| From: Patrick Roy <roypat@amazon.co.uk> |
| Subject: secretmem: disable memfd_secret() if arch cannot set direct map |
| Date: Tue, 1 Oct 2024 09:00:41 +0100 |
| |
| Return -ENOSYS from memfd_secret() syscall if !can_set_direct_map(). This |
| is the case for example on some arm64 configurations, where marking 4k |
| PTEs in the direct map not present can only be done if the direct map is |
| set up at 4k granularity in the first place (as ARM's break-before-make |
| semantics do not easily allow breaking apart large/gigantic pages). |
| |
| More precisely, on arm64 systems with !can_set_direct_map(), |
| set_direct_map_invalid_noflush() is a no-op, however it returns success |
| (0) instead of an error.

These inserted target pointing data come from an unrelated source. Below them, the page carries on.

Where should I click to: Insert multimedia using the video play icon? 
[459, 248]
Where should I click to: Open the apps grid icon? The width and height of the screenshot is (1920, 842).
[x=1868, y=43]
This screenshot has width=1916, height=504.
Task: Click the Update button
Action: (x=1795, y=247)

This means that memfd_secret will seemingly |
| "work" (e.g. syscall succeeds, you can mmap the fd and fault in pages), |
| but it does not actually achieve its goal of removing its memory from the |
| direct map. |
| |
| Note that with this patch, memfd_secret() will start erroring on systems |
| where can_set_direct_map() returns false (arm64 with |
| CONFIG_RODATA_FULL_DEFAULT_ENABLED=n, CONFIG_DEBUG_PAGEALLOC=n and |
| CONFIG_KFENCE=n), but that still seems better than the current silent |
| failure. Since CONFIG_RODATA_FULL_DEFAULT_ENABLED defaults to 'y', most |
| arm64 systems actually have a working memfd_secret() and aren't be |
| affected. |
| |
| From going through the iterations of the original memfd_secret patch |
| series, it seems that disabling the syscall in these scenarios was the |
| intended behavior [1] (preferred over having |
| set_direct_map_invalid_noflush return an error as that would result in |
| SIGBUSes at page-fault time), however the check for it got dropped between |
| v16 [2] and v17 [3], when secretmem moved away from CMA allocations. |
| |
| [1]: https://lore.kernel.org/lkml/20201124164930.GK8537@kernel.org/ |
| [2]: https://lore.kernel.org/lkml/20210121122723.3446-11-rppt@kernel.org/#t |
| [3]: https://lore.kernel.org/lkml/20201125092208.12544-10-rppt@kernel.org/ |
| |
| Link: https://lkml.kernel.org/r/20241001080056.784735-1-roypat@amazon.co.uk |
| Fixes: 1507f51255c9 ("mm: introduce memfd_secret system call to create "secret" memory areas") |
| Signed-off-by: Patrick Roy <roypat@amazon.co.uk> |
| Reviewed-by: Mike Rapoport (Microsoft) <rppt@kernel.org> |
| Cc: Alexander Graf <graf@amazon.com> |
| Cc: David Hildenbrand <david@redhat.com> |
| Cc: James Gowans <jgowans@amazon.com> |
| Cc: <stable@vger.kernel.org> |
| Signed-off-by: Andrew Morton <akpm@linux-foundation.org> |
| --- |
| |
| mm/secretmem.c | 4 ++-- |
| 1 file changed, 2 insertions(+), 2 deletions(-) |
| |
| --- a/mm/secretmem.c~secretmem-disable-memfd_secret-if-arch-cannot-set-direct-map |
| +++ a/mm/secretmem.c |
| @@ -238,7 +238,7 @@ SYSCALL_DEFINE1(memfd_secret, unsigned i |
| /* make sure local flags do not confict with global fcntl.h */ |
| BUILD_BUG_ON(SECRETMEM_FLAGS_MASK & O_CLOEXEC); |
| |
| - if (!secretmem_enable) |
| + if (!secretmem_enable || !can_set_direct_map()) |
| return -ENOSYS; |
| |
| if (flags & ~(SECRETMEM_FLAGS_MASK | O_CLOEXEC)) |
| @@ -280,7 +280,7 @@ static struct file_system_type secretmem |
| |
| static int __init secretmem_init(void) |
| { |
| - if (!secretmem_enable) |
| + if (!secretmem_enable || !can_set_direct_map()) |
| return 0; |
| |
| secretmem_mnt = kern_mount(&secretmem_fs); |
| _ |